The util column is also interesting. This lists the utilization fraction, a value between 0 and 1. Multiply by 100 to get the utilization percentage. I read the source code to learn how it is computed. It is curregs / (regs * curslabs) where curregs is the number of currently used regions, regs is the number of regions per slab and curslabs is the number of slabs.

In this example the util value is low (~0.7) for bins of size 32, 96 and 448 but large (1) for the bin of size 8192. To me this indicates there is fragmentation for the bins of size 32, 96 and 448 and removing that fragmentation will reduce RSS and improve memory efficiency. Alas I have yet to figure how to make that happen. The root cause with respect to RocksDB is that at test start the blob values get a larger fraction of the block cache, over time that fraction is reduced and the difference between the peak memory usage near startup and the usage over time became significant (by my standards) as RSS was ~1.15X the size of the RocksDB block cache.

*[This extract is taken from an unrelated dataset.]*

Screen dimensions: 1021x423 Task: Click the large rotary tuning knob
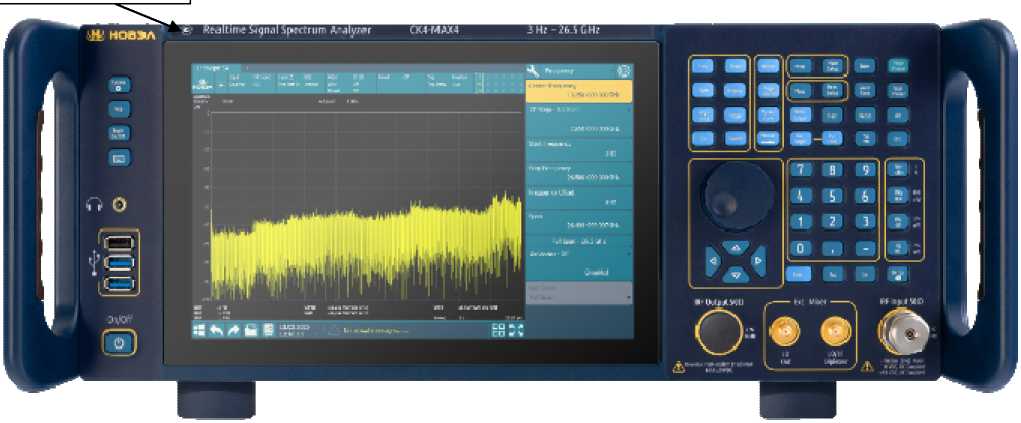738,193
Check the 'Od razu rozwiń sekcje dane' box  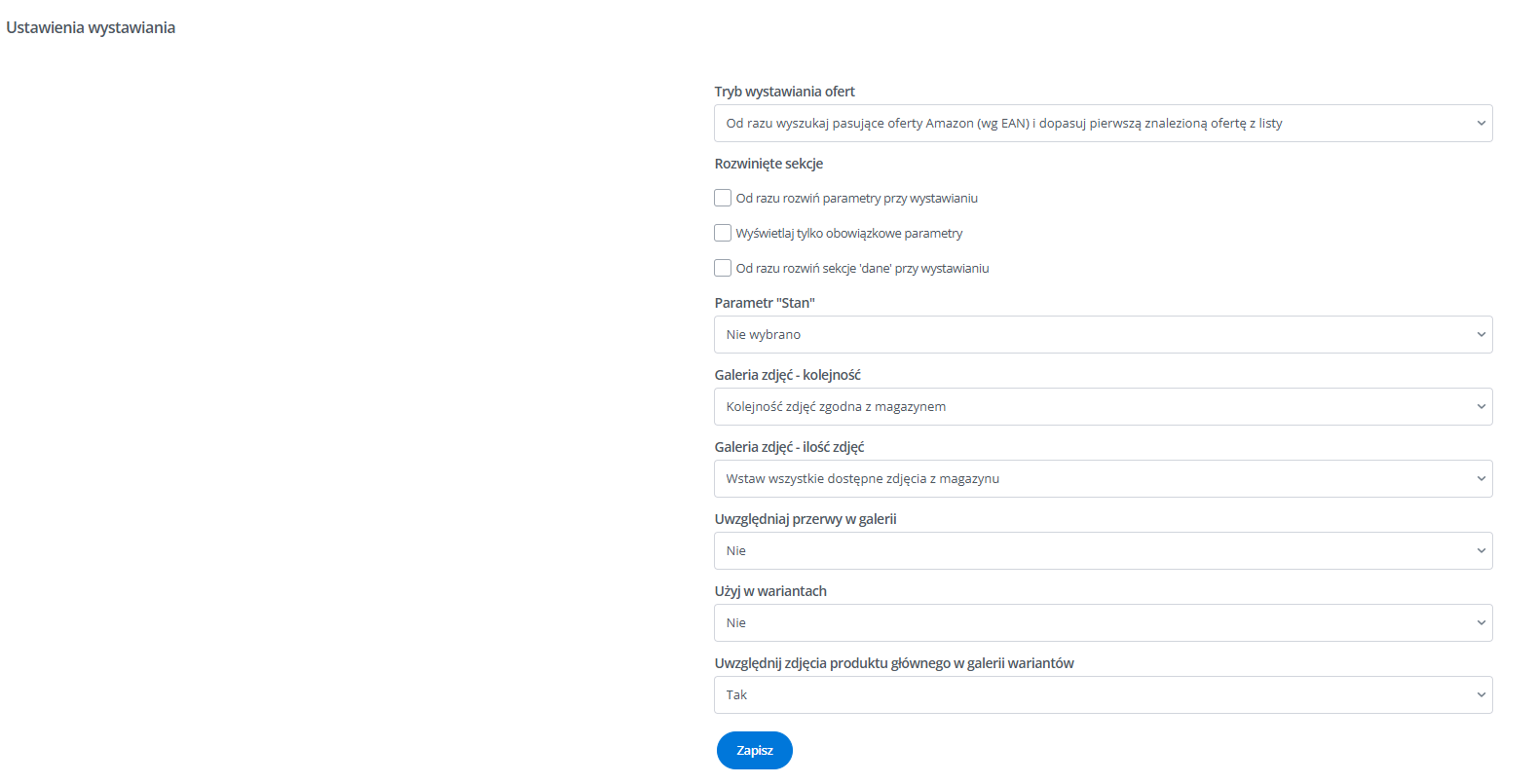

Many of the columns are explained in the man page, however some of the column names used in the malloc_stats_print output are different from what is used in the source code and explained in the man page. One example is the usage of slab_size in the man page vs pgs in the malloc_stats_print output where pgs * 4096 = slab_size. The source for printing per-arena metrics is in stats_arena_print. But you can find curslabs in the man page.